EXERCISE BRIEF: Determine how many lines of the records include "computer", and answer with the number alone.

Segment Start: DATA SHOWN

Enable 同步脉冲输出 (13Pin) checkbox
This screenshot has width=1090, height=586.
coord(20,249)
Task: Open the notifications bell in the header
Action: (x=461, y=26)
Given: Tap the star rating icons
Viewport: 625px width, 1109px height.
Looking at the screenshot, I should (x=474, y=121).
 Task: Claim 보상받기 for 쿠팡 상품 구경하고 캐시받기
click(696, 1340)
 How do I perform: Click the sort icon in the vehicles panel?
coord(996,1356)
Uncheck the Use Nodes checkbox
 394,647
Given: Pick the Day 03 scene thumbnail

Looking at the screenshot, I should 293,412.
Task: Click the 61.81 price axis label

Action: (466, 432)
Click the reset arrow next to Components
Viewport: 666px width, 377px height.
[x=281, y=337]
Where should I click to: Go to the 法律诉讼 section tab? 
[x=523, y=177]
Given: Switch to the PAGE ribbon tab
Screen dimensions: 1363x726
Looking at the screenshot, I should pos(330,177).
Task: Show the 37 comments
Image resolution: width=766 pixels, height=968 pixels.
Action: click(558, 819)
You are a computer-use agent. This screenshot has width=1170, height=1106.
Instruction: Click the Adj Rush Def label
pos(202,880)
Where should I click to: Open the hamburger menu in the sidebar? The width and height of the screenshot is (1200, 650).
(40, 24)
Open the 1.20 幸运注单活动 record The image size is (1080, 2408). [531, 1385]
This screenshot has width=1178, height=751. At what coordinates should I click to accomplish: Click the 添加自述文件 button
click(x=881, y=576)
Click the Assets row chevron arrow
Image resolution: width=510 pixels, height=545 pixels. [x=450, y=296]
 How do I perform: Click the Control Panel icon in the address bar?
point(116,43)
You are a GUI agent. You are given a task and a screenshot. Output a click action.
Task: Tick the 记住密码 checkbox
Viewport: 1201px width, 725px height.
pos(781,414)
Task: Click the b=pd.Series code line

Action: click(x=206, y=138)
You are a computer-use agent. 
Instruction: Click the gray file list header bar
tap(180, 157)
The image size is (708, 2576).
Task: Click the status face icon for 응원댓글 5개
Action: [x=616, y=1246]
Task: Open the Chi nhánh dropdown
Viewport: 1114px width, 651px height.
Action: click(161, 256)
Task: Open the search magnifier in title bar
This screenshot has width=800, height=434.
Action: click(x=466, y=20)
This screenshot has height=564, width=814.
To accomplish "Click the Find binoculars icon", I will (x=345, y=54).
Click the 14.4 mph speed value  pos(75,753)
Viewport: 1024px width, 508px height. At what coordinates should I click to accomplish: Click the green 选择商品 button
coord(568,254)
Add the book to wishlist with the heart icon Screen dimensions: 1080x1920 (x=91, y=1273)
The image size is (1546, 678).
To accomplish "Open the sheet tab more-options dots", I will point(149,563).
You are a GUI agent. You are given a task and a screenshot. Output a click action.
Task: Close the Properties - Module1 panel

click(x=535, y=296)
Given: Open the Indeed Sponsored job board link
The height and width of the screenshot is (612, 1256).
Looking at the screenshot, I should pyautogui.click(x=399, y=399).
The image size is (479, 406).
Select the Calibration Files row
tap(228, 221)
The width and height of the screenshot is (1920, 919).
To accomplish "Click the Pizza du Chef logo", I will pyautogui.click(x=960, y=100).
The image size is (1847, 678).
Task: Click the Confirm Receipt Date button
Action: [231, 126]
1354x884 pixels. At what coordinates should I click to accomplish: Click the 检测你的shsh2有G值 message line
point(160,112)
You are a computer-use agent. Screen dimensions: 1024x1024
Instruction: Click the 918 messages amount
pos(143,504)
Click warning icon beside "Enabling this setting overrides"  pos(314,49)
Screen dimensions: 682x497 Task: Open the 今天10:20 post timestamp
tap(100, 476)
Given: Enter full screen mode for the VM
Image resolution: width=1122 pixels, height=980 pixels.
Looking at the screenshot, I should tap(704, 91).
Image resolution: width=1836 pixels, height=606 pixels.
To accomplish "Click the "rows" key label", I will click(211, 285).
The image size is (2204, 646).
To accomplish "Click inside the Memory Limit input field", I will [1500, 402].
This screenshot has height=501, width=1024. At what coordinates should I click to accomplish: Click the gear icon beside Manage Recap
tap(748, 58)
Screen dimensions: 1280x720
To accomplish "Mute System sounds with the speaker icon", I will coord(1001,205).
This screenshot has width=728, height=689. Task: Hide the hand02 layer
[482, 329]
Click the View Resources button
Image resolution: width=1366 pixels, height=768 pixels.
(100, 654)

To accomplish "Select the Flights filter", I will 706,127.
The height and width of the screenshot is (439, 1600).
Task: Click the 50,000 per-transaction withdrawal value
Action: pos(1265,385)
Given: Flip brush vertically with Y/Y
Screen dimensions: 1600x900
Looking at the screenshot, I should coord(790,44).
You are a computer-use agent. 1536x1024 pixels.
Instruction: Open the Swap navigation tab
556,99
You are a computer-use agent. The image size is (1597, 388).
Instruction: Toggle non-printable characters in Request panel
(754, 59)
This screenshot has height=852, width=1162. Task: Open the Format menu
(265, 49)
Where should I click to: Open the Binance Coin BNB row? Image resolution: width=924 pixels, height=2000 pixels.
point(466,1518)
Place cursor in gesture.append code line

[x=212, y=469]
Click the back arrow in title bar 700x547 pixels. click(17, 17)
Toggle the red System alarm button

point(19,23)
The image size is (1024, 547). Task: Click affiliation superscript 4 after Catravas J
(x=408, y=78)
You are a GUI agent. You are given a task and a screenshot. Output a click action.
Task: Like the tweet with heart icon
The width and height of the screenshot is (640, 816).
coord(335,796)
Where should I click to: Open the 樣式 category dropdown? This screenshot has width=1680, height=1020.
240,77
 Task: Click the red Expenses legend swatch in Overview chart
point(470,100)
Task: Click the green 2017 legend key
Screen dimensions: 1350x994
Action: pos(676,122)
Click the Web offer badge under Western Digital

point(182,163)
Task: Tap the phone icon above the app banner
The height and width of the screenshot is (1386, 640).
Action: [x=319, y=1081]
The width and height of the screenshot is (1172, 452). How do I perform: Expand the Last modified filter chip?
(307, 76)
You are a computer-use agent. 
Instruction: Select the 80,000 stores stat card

Segment End: DATA SHOWN

RESULT FOR THIS EXERCISE: 6